Both Richards and experienced team-mate Max Twigg were right in the mix during qualifying, Twigg an impressive 16th amongst a number of the categories leading drivers and just over two seconds off pole, whilst Richards was right in the fight for pole from lap one, ultimately stopping the clock in third position, just half a second shy of the top spot.
“That was fantastic,” he admitted afterwards. “It was only a matter of time before we were able to bring the car to the front of the field – our single lap pace is as good as the best of them now, it’s just the longer runs we need to work on, but I think that despite our starting position just outside the top ten (combined qualifying times for both drivers set the starting grid), we’re well placed to battle inside that group.”
Off the inside of the sixth row for the start of the 101-lap journey, Richard was quickly in the battle for the top six, moving to ninth very quickly, but as the session drew on, the #100 M6 GT3 began to drop back slightly suffering much higher tyre degradation than those around them.
“Again, it’s just experience with the car and experience with a new car on these circuits,” Richards admitted. “Tyre degradation (the drop in performance of the tyre from new to used) is quite high for everyone at Sydney Motorsport Park, but for us it has proven higher again, and that’s just down to time with the car under race conditions. It hasn’t affected us as badly elsewhere, but here it’s been a real battle, we’re as fast as the leaders for about seven laps, then we drop off half a second to a second a lap.”
Despite the challenge, Richards managed to work himself back inside the top ten ahead of the compulsory put stop where again they were delayed by the shared driver grading penalties that Richards and Twigg incur, dropping Twigg back down the order, but he too charged to be seventh again at the second stop, although by then the team were wearing a few battle scars..
“Both Max and I made contact with Audis and both suffered a little bit of panel damage – me trying to defend the inside line into turn four against a car that clearly hadn’t seen me, and that damaged the bonnet of the car, then Max got caught up in the typical GT3 corner apex contact that occurs in a big way because of the limited vision we have. Sadly that broke the front floor under the car and pushed the bonnet up, but in both cases we were able to push on.”
Ultimately the gorgeous white M6 GT3 crossed the line in position 16, and with more valuable data in the books from which to prepare for the coming two events in New Zealand.
“2016 was always going to be a year of learning and of developing the car,” Richards admitted. “We were prepared for that from day one, and I’m happy to say that at every step we’ve moved forward, but with any new endeavor, especially with a car from which little was known before the season started, it’s going to be about learning on the run and getting on top of things as quickly as we can.

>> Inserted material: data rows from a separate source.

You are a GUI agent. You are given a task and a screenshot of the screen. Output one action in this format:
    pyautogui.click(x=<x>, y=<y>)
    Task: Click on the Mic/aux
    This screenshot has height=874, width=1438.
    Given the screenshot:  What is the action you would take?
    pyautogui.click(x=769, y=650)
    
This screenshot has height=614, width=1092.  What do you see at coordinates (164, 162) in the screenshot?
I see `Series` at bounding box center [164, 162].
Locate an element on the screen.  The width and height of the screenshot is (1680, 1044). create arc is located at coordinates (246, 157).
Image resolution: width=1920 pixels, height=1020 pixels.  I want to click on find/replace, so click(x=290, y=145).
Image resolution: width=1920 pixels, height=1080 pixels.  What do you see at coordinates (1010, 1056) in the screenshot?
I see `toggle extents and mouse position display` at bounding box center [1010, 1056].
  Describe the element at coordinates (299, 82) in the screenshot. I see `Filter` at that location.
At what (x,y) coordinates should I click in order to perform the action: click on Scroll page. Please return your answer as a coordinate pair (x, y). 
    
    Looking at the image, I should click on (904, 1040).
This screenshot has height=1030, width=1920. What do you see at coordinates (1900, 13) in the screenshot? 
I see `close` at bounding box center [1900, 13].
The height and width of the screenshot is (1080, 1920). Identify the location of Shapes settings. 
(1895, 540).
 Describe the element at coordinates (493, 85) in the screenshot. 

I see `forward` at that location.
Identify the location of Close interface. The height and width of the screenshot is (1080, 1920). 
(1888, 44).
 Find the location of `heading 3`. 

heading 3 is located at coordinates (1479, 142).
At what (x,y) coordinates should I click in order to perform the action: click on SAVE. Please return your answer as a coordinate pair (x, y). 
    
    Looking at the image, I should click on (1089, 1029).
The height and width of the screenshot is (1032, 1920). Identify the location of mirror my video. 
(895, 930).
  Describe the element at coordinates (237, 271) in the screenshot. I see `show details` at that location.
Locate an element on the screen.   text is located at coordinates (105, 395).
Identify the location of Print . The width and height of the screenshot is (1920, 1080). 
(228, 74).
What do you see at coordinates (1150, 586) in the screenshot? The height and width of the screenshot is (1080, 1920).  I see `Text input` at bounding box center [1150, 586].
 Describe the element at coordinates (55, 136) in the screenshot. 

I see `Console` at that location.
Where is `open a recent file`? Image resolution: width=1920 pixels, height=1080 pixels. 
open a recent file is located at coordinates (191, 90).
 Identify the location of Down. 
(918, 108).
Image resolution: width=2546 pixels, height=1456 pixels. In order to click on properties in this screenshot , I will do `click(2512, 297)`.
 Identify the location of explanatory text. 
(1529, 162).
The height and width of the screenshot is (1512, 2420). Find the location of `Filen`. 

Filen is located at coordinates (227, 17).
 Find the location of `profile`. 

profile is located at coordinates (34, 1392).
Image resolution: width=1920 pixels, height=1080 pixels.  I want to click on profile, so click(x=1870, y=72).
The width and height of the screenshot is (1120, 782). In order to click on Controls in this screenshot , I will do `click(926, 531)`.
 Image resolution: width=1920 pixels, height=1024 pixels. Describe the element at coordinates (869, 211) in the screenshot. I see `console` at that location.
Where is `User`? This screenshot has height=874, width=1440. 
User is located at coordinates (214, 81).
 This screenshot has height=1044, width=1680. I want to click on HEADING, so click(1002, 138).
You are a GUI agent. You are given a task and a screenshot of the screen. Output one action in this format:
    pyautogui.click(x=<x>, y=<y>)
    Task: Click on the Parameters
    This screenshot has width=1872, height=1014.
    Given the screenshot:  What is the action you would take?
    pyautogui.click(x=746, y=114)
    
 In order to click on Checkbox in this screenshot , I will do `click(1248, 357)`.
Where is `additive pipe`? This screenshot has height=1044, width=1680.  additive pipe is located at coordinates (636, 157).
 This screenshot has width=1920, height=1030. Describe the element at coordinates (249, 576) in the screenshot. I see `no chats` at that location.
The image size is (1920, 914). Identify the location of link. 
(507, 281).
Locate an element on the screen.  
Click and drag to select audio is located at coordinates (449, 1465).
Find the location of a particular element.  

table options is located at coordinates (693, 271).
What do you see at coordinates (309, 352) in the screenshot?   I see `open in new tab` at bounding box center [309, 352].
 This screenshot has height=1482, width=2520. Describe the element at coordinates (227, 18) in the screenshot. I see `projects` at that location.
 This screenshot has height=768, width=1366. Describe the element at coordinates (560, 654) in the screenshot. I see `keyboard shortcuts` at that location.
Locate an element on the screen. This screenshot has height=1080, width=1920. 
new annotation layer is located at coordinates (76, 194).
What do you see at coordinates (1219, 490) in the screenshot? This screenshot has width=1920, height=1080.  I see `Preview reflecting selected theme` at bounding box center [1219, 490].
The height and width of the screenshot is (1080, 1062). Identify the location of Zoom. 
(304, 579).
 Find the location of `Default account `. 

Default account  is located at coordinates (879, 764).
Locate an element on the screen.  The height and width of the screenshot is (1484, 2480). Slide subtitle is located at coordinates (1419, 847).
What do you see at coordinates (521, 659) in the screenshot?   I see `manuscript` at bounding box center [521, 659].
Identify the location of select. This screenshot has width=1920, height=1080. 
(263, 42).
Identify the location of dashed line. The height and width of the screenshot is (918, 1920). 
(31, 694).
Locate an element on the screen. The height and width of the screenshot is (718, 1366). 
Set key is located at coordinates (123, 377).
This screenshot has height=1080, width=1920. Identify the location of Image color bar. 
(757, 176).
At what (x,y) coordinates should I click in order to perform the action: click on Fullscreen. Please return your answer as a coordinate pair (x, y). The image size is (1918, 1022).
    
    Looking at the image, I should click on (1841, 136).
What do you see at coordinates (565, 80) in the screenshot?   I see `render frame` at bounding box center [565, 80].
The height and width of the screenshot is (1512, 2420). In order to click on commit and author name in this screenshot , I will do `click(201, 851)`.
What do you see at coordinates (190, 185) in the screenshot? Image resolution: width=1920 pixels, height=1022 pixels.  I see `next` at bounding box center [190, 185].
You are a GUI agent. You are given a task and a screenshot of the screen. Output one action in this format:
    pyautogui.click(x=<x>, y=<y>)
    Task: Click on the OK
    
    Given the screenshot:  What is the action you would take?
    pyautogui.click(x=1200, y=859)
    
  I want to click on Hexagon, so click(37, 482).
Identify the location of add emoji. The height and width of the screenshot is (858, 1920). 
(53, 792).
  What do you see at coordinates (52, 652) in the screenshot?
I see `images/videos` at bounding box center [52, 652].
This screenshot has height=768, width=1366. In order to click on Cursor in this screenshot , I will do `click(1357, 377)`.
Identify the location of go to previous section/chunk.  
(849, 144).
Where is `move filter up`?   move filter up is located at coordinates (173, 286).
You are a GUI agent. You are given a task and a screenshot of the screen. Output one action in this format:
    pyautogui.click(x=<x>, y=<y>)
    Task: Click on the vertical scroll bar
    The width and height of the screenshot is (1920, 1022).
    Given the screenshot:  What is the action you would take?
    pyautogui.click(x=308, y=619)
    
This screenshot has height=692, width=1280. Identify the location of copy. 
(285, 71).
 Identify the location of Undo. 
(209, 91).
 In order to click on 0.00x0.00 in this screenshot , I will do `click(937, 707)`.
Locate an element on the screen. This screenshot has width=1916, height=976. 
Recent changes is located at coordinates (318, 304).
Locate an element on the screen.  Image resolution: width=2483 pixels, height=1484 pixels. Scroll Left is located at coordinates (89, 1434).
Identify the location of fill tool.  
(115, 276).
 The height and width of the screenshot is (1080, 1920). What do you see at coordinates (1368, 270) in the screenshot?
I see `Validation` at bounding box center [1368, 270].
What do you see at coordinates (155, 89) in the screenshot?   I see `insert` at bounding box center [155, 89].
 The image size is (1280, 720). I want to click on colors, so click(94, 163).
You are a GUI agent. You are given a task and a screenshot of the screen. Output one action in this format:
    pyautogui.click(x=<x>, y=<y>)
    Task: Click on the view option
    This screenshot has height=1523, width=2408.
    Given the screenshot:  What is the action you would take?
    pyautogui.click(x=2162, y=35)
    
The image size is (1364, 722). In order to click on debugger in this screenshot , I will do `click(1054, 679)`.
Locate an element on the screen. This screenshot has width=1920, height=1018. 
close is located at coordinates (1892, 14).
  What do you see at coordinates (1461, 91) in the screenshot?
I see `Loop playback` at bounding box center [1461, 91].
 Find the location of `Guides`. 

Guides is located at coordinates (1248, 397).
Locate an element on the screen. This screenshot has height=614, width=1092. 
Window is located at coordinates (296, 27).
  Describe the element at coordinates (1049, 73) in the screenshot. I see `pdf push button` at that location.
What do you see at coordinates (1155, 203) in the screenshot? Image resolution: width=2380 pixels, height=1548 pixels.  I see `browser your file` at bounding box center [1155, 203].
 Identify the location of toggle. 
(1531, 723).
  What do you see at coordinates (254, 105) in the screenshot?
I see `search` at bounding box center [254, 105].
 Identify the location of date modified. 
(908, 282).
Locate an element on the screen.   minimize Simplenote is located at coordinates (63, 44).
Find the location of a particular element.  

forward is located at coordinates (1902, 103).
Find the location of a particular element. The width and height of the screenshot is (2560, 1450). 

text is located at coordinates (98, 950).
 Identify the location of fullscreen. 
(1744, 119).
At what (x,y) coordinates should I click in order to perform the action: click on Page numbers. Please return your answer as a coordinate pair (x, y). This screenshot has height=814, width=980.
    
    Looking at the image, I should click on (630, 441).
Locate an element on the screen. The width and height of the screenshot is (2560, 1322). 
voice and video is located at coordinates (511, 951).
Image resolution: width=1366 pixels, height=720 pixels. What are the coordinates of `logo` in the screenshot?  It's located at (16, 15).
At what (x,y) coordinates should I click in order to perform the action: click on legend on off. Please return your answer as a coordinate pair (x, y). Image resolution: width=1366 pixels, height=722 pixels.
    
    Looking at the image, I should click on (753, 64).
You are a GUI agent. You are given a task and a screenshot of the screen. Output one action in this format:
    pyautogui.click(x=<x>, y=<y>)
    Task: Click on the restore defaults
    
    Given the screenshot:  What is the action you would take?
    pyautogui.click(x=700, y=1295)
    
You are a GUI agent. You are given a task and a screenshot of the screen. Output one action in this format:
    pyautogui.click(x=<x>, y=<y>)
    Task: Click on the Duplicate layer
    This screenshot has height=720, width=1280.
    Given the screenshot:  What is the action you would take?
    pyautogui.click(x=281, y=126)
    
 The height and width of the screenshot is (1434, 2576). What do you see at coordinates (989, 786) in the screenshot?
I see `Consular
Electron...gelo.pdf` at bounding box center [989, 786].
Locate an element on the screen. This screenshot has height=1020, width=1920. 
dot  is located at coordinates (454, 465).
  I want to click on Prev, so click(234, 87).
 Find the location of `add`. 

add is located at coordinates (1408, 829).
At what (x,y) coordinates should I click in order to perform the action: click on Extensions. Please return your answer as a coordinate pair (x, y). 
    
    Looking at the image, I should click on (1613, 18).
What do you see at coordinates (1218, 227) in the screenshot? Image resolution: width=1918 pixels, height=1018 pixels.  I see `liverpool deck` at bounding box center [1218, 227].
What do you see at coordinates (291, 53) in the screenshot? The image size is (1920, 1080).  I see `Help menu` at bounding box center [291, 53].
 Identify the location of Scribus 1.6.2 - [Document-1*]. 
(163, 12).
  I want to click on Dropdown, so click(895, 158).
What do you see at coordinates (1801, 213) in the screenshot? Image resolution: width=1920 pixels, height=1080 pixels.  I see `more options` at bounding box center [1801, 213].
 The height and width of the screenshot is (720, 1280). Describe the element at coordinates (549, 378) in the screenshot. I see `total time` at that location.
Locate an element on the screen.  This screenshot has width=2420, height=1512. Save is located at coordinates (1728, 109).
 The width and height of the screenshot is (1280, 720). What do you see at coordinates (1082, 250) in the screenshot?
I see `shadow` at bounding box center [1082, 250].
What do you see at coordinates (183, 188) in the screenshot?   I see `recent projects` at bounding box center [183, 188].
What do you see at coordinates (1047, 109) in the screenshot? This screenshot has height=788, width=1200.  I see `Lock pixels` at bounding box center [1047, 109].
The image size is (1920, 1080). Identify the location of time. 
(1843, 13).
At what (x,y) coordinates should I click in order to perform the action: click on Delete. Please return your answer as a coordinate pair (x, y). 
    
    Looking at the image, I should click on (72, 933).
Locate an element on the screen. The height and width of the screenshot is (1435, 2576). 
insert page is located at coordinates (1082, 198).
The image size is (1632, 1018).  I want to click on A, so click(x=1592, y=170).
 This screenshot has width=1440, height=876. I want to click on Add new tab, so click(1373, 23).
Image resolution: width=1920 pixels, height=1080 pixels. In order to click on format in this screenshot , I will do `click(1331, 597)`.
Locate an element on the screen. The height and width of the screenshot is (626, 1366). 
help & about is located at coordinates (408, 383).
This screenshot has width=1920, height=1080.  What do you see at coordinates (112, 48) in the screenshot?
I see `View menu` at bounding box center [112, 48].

“To be third in that second stanza of qualifying was significant, because it means we can dial in the pace, our next step though is to be able to manage the tyres to maintain that pace across a full race distance, and that really only comes under race conditions. So despite finishing outside the ten – and I think we’re a top ten car – we have gained immense knowledge which we’ll apply in New Zealand, and I’m sure you’ll see another significant step forward. Remember, the teams we’re competing against either have multiple entries from which to attract additional data, or they’ve been competing for more than a single season, so they have the jump on us – but we’re coming which is I am sure, why a number of them were looking over their shoulders at us quite a bit this weekend!”
For the BMW Team SRM operation that’s it for GT competition on Australian soil for 2016, now it’s off to New Zealand for the first of two events in a touch over two weeks, beginning with the first major event of the revamped Hampton Downs circuit to signal the third round of the Endurance Championship (28 – 30 October), ahead of the final round of both the Sprint and Endurance series’ at Highlands Motorsport Park during the second weekend of November.